Task details:
Transcribe the line containing "Entries feed (1074, 1134)" and every line after it, exactly, through the end of the records.
::::::::
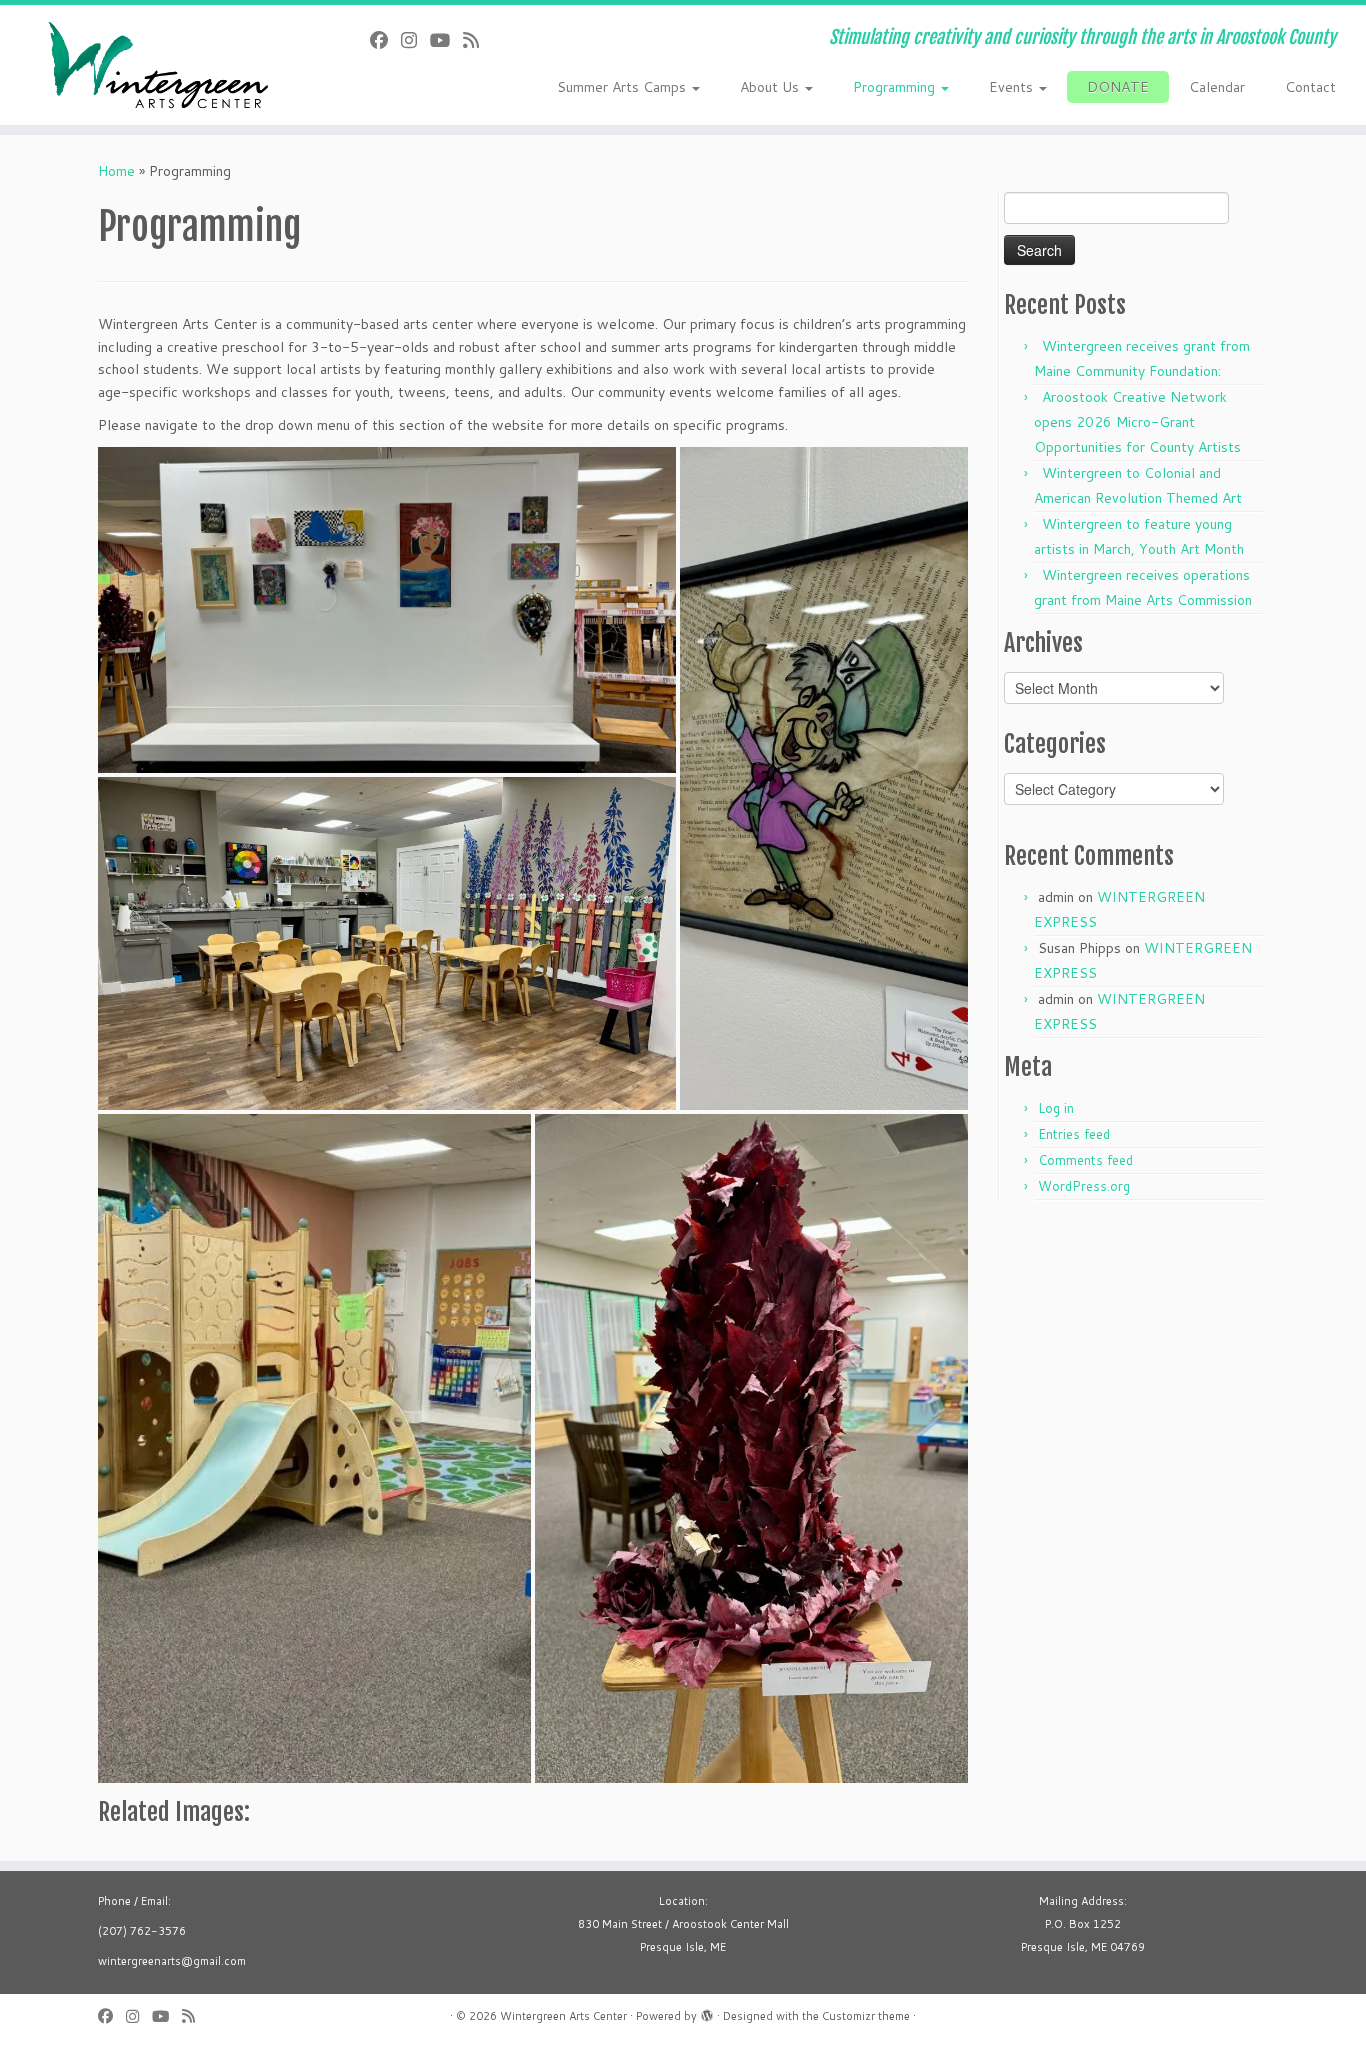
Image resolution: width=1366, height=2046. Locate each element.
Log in (1056, 1108)
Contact (1310, 87)
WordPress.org (1084, 1186)
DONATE (1118, 87)
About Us (771, 87)
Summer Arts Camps (623, 87)
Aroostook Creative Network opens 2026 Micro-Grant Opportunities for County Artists (1137, 422)
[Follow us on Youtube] (446, 40)
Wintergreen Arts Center (563, 2016)
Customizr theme (866, 2016)
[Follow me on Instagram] (415, 40)
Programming (896, 87)
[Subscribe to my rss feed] (477, 40)
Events (1013, 87)
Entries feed (1074, 1134)
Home (116, 171)
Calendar (1217, 87)
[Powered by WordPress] (707, 2012)
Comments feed (1085, 1160)
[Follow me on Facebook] (385, 40)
::::::::
Response to this exercise:
Entries feed (1074, 1134)
Home (116, 171)
Calendar (1217, 87)
[Powered by WordPress] (707, 2012)
Comments feed (1085, 1160)
[Follow me on Facebook] (385, 40)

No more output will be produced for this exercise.